I do have a couple of questions if you don't mind.
Is this syntax choosing the second value for u? also for Xw in the above code. My apologies, for Xw I meant very close to zero, not zero. As in the above question I'd like to vary u and Xw (from 0.005 to 0.9999, for example).
u=[0 1];
u = u(2);
And this is used to call R1 as Y1, etc?
R2 = Y(:,1);
R1 = Y(:,2);
Rw = Y(:,3);
Thank you!
Star Strider
Star Strider am 20 Mär. 2024
My pleasure!
The order of the differential equations is: [R2 R1 Rw], so the initial conditions must match that order. That means:
Y0 = [5.5; 6.0; 0];
To vary ‘u’ and ‘Xw’ it will be necessary to run the code separately for each combination of them. Since each are (1x2) vectors, running the code 4 times, once with each combination. You can do this in two nested loops. If there are more than 2 values for each, the code will have to be run for each combination. Again, nested loops.
for k1 = 1:numel(u)
for k2 = 1:numel(Xw)
[t{k1,k2}, Y{k1,k2}] = ode45(@(t, Y) DifEqns(t, Y, k1, k2, X1, X2, u(k1), Rwin, Xw(k2), a1, a2), t, Y0);
end
end
This creates cell arrays for ‘t’ and ‘Y’ and saves them for each run.
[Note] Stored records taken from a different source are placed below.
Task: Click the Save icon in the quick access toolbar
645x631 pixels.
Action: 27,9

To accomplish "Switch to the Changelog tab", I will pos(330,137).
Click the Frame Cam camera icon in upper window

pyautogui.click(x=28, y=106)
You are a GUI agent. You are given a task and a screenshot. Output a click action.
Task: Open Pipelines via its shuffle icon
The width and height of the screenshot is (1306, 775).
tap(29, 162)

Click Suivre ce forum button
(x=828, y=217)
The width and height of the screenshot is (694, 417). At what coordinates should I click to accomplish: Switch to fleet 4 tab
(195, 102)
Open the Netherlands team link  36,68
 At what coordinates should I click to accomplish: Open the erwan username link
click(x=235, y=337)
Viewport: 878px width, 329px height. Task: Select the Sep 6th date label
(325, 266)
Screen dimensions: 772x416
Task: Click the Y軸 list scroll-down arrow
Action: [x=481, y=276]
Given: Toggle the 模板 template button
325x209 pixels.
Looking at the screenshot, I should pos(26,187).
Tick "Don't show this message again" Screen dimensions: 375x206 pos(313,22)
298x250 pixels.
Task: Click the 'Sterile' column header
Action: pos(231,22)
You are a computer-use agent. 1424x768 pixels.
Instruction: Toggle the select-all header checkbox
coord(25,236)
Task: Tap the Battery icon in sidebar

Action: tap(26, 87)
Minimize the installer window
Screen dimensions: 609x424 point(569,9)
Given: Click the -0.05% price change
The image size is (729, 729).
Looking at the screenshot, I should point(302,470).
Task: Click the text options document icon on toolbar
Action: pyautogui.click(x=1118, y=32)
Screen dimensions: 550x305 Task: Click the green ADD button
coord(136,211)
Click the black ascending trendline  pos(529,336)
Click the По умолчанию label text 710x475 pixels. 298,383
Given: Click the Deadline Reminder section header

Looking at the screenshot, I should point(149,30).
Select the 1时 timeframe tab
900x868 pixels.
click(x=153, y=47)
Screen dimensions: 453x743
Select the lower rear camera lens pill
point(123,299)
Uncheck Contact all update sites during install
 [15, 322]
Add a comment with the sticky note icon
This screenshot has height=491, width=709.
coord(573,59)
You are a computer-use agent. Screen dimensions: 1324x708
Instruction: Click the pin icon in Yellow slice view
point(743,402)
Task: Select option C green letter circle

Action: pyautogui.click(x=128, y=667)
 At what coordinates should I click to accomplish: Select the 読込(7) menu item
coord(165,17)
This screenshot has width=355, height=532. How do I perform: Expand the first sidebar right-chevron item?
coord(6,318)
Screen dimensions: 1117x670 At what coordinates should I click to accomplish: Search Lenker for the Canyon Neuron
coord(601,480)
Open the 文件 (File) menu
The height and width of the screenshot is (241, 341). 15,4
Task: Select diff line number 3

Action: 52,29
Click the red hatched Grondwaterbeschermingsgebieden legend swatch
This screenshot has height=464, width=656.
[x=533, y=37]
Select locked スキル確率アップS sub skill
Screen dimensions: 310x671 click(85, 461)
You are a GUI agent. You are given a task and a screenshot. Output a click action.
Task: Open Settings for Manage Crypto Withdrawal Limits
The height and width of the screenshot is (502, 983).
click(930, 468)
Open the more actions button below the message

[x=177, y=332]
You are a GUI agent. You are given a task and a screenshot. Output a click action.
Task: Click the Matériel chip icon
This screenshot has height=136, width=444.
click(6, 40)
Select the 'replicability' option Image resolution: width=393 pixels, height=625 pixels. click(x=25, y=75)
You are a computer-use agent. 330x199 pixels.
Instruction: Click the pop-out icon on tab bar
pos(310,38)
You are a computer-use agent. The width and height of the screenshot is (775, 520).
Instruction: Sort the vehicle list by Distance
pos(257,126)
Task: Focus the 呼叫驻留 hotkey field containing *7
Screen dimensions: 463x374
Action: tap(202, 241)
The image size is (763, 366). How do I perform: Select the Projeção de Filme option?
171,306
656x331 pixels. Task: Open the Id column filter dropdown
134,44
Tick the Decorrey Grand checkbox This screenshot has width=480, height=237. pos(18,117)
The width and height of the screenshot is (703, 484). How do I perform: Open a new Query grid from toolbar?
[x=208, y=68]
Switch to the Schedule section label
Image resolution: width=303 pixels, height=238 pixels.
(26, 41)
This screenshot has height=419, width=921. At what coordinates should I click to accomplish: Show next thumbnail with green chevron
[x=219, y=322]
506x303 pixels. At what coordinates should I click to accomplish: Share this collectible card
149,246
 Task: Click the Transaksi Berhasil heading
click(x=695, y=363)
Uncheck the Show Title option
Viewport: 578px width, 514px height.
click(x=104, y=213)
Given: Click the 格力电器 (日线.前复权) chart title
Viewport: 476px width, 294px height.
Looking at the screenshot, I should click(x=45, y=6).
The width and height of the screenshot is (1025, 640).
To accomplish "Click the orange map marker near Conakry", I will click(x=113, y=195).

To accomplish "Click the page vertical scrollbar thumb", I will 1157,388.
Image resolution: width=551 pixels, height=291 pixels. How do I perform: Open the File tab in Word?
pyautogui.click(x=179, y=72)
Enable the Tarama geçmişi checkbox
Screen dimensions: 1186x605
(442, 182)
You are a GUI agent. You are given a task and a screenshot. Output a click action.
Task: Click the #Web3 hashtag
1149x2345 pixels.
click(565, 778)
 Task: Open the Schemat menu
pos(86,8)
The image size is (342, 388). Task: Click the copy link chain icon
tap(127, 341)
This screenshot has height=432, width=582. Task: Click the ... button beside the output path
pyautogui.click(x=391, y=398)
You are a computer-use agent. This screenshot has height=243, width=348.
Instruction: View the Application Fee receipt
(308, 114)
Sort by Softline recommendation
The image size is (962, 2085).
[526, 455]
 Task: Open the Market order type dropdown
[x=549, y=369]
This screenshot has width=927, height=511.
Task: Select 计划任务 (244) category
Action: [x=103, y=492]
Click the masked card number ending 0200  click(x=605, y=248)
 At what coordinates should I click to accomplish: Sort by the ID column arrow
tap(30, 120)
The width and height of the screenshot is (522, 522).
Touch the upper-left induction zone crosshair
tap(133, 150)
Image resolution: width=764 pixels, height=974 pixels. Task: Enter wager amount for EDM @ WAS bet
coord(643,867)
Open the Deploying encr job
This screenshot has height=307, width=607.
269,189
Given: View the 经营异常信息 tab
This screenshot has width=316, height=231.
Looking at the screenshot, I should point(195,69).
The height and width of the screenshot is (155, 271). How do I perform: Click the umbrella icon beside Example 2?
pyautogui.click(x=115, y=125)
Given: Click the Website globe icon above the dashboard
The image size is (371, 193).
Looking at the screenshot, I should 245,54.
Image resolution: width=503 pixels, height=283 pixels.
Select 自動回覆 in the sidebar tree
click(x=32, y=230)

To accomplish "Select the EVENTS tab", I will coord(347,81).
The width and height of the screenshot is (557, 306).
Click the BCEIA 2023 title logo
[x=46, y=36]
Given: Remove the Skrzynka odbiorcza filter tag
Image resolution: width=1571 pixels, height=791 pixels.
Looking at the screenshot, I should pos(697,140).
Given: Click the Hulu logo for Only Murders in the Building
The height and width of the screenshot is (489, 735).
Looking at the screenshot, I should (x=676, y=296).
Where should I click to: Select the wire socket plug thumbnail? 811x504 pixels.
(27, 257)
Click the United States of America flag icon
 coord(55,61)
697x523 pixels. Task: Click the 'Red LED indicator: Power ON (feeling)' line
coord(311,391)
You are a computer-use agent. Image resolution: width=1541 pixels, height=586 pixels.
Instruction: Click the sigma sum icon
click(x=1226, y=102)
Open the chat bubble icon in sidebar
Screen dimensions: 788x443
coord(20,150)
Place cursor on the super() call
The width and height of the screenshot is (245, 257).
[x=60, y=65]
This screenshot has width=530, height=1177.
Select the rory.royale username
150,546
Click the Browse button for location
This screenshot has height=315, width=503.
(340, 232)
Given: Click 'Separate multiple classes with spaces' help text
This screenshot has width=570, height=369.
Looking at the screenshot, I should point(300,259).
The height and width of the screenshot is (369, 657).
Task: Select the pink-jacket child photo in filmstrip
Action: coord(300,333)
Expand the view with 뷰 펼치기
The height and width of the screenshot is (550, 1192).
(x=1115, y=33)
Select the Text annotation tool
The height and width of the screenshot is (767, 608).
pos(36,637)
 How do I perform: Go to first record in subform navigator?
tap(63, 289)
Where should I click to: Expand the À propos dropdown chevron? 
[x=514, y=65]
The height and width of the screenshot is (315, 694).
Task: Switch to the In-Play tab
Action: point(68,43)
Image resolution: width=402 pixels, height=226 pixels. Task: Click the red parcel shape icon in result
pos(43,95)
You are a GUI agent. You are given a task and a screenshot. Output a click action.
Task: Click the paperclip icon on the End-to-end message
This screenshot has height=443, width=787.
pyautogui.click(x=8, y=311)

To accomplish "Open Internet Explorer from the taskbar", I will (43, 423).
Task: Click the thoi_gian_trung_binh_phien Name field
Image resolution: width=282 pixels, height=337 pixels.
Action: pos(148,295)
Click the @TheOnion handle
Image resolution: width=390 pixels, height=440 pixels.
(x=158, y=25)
To then get ‘Y’ for the second value of ‘u’ and the first value of ‘Xw’ the addressing would be:
Y21 = Y{2,1};
If you want them all to have the same row lengths, define:
t = linspace(0, 1000, N);
where ‘N’ can be any reasonable number (500, 1000, 1500 ...). That may make it easier to work with them, and it only requires one reference toto the time vector.
This:
R2 = Y(:,1);
R1 = Y(:,2);
Rw = Y(:,3);
or, keeping with the ongoing example:
R2 = Y21(:,1);
R1 = Y21(:,2);
Rw = Y21(:,3);
selects the varioous values from the ‘Y’ matrix so you can plot them individually. That is easier than having to refer to each column each time you need to use it.
.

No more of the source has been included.